» **What you will do**
Nothing but the lines from the line with "Task: Show previous" to the end of the records below should appear in the answer, each exactly as given.

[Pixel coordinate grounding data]
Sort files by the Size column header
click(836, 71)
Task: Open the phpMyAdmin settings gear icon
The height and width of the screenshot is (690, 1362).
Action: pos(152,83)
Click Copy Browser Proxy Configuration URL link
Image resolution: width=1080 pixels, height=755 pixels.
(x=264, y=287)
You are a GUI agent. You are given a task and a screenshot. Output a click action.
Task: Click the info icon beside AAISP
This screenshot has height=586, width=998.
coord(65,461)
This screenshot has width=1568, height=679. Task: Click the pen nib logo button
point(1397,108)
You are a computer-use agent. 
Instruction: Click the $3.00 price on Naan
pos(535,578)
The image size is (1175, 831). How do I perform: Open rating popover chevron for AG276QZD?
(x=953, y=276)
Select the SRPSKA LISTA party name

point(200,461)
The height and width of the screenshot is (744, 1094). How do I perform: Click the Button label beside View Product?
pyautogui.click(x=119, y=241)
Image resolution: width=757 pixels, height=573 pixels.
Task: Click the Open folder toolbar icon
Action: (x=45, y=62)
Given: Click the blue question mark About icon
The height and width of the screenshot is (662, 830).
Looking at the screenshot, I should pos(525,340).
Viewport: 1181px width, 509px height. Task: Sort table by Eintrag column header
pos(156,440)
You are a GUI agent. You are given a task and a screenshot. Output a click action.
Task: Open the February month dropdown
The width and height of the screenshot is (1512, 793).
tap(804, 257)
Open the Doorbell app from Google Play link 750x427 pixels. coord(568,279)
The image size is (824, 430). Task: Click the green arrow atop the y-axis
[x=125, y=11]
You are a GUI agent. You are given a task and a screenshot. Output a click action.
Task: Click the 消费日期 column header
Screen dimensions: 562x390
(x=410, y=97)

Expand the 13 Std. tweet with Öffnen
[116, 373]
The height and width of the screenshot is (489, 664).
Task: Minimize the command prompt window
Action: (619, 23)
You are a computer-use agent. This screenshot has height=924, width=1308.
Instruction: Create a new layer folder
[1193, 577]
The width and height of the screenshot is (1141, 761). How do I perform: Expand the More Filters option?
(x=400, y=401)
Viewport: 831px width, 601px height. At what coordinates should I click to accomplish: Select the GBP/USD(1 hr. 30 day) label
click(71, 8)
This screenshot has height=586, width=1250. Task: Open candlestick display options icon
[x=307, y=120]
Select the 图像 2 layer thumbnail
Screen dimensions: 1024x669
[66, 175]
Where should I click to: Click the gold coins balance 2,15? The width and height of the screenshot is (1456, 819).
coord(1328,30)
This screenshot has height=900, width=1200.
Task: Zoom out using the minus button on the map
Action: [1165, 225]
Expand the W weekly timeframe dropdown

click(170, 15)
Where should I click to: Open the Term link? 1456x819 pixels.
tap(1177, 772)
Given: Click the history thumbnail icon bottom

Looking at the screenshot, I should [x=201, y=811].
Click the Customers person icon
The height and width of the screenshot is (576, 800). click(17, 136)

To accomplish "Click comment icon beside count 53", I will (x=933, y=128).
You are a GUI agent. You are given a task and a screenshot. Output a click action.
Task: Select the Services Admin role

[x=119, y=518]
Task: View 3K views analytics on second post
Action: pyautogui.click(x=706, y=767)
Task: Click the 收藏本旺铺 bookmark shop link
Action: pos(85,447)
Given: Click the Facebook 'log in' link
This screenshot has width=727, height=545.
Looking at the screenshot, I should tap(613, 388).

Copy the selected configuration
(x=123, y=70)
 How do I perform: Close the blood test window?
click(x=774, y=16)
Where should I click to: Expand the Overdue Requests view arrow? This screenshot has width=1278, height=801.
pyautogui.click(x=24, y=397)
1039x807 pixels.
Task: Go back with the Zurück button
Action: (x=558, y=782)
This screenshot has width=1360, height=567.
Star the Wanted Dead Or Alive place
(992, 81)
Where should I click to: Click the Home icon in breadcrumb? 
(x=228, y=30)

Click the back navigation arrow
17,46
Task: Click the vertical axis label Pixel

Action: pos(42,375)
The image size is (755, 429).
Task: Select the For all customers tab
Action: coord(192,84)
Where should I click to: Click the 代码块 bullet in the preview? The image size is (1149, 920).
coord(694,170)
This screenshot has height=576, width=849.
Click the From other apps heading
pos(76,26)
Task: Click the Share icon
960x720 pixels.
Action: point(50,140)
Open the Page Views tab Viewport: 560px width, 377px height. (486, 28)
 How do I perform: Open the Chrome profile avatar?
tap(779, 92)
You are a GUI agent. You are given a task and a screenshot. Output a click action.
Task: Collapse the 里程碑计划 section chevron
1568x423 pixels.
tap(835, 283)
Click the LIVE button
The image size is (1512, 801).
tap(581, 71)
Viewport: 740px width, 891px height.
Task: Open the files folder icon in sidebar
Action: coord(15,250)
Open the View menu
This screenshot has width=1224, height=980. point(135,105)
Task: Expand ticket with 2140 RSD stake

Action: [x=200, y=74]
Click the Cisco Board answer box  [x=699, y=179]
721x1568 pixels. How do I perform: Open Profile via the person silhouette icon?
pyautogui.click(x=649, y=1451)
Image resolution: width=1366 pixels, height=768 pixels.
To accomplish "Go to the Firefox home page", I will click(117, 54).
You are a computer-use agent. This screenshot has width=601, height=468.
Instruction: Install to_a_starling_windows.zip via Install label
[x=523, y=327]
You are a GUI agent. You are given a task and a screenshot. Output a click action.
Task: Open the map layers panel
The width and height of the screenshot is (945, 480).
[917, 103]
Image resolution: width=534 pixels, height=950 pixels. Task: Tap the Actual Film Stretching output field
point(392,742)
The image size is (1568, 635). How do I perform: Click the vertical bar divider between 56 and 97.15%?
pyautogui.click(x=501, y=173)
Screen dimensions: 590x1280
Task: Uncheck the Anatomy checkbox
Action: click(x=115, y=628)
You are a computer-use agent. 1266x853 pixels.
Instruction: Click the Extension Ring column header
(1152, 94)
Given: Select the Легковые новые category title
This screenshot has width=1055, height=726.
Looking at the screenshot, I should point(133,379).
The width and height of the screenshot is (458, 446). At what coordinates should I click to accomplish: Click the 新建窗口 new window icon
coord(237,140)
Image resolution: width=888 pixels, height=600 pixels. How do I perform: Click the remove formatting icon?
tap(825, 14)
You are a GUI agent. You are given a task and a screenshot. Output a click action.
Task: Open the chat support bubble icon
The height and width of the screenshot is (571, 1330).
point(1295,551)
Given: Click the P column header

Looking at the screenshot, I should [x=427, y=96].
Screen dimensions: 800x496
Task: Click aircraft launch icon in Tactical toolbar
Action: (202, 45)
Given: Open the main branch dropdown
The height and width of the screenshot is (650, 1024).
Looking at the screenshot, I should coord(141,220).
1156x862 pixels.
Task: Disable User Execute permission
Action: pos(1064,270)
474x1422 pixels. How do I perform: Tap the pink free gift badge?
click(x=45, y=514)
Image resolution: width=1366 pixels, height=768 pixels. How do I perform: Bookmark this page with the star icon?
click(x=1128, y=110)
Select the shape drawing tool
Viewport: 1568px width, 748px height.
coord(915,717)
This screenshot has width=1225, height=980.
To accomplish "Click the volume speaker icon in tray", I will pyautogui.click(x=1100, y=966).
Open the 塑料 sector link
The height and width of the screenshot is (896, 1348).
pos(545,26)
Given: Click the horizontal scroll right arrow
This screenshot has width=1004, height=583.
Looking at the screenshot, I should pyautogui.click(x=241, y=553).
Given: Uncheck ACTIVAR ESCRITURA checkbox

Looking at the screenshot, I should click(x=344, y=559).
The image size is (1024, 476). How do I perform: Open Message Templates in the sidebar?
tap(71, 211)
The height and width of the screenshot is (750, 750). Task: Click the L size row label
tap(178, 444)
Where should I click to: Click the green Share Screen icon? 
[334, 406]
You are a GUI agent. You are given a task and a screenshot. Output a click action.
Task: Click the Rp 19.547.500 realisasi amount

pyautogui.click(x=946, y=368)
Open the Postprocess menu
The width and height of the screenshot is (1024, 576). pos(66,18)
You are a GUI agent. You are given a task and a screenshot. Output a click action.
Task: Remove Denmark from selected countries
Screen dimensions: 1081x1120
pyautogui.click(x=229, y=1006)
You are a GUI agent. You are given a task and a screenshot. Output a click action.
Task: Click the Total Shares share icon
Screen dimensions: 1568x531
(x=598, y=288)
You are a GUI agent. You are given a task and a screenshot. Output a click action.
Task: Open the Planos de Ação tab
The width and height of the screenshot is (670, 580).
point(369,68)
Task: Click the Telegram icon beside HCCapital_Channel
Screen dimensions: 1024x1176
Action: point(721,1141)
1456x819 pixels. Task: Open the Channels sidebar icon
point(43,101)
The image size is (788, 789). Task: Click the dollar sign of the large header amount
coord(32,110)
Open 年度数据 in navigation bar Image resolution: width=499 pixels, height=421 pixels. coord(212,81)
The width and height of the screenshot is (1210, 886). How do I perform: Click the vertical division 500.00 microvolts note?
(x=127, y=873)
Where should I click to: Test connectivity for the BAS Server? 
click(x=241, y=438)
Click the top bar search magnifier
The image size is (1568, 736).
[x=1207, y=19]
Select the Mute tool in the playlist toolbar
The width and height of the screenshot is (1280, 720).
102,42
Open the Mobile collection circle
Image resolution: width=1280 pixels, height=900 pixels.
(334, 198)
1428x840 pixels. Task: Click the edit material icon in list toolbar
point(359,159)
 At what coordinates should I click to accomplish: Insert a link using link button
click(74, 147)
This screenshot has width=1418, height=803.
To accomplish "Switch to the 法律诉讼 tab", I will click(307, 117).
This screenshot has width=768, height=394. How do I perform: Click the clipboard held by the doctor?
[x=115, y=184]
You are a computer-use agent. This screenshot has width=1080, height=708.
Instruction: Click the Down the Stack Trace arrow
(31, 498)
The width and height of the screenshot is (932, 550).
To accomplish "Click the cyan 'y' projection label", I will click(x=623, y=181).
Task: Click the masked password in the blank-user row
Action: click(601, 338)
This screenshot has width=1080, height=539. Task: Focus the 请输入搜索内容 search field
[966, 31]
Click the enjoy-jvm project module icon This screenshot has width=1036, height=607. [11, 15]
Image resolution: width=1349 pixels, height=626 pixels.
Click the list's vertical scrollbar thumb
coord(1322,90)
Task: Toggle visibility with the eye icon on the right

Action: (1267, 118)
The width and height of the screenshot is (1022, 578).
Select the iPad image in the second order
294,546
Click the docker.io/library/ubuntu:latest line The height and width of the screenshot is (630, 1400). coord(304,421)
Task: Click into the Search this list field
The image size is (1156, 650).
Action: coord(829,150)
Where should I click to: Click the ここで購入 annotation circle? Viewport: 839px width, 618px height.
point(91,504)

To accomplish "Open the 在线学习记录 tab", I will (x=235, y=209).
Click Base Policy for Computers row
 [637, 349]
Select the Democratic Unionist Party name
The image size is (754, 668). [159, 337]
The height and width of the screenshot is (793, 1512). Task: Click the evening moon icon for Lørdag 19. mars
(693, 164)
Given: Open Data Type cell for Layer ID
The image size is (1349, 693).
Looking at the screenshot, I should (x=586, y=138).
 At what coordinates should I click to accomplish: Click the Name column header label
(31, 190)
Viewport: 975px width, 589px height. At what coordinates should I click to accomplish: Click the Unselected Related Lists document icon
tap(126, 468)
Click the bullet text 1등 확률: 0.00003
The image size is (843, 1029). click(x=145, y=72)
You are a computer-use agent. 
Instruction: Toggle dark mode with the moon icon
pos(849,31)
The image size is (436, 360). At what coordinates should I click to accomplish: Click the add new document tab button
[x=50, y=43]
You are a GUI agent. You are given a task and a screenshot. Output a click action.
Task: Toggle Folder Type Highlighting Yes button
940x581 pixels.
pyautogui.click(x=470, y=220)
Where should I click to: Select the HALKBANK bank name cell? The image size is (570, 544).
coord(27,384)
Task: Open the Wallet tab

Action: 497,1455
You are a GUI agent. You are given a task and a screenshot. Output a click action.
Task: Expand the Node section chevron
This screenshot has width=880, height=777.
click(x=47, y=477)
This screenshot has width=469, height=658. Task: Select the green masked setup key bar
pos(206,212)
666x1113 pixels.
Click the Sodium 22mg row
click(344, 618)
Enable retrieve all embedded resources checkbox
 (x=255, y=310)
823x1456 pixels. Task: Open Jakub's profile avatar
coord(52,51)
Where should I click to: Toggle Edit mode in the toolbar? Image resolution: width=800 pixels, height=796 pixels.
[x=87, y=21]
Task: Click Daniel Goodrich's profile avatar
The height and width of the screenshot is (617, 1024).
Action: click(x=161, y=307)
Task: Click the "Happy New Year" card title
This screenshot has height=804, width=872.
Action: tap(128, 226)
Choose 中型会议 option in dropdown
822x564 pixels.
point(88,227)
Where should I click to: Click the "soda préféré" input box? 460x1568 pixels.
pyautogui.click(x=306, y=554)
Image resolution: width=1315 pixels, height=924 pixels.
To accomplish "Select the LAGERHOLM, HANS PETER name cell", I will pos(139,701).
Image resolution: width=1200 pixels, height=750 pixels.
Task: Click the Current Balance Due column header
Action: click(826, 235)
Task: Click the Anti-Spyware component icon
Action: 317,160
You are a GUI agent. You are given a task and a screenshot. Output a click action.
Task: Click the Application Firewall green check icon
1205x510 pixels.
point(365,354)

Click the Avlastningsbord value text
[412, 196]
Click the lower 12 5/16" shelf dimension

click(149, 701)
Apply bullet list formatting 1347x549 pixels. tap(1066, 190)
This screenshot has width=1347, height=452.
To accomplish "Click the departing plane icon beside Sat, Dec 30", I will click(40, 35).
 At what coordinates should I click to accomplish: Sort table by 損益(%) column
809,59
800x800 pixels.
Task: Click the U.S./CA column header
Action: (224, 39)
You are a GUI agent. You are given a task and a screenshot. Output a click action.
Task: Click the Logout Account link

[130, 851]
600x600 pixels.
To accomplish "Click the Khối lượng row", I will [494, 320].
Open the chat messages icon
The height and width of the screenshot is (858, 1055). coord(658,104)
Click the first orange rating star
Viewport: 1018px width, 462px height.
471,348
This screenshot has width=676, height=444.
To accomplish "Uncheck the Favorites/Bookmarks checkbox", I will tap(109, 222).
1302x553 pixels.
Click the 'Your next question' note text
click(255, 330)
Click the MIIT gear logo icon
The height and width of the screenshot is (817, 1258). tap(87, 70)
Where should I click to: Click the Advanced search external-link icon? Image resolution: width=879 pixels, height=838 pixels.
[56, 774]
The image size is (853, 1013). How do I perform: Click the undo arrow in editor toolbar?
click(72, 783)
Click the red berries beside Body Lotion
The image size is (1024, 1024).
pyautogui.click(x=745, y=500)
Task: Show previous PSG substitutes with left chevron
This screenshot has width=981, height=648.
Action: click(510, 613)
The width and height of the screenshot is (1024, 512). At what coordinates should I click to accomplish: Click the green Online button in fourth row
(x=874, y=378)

» **Reply to the task**
Task: Show previous PSG substitutes with left chevron
This screenshot has width=981, height=648.
Action: click(510, 613)
The width and height of the screenshot is (1024, 512). At what coordinates should I click to accomplish: Click the green Online button in fourth row
(x=874, y=378)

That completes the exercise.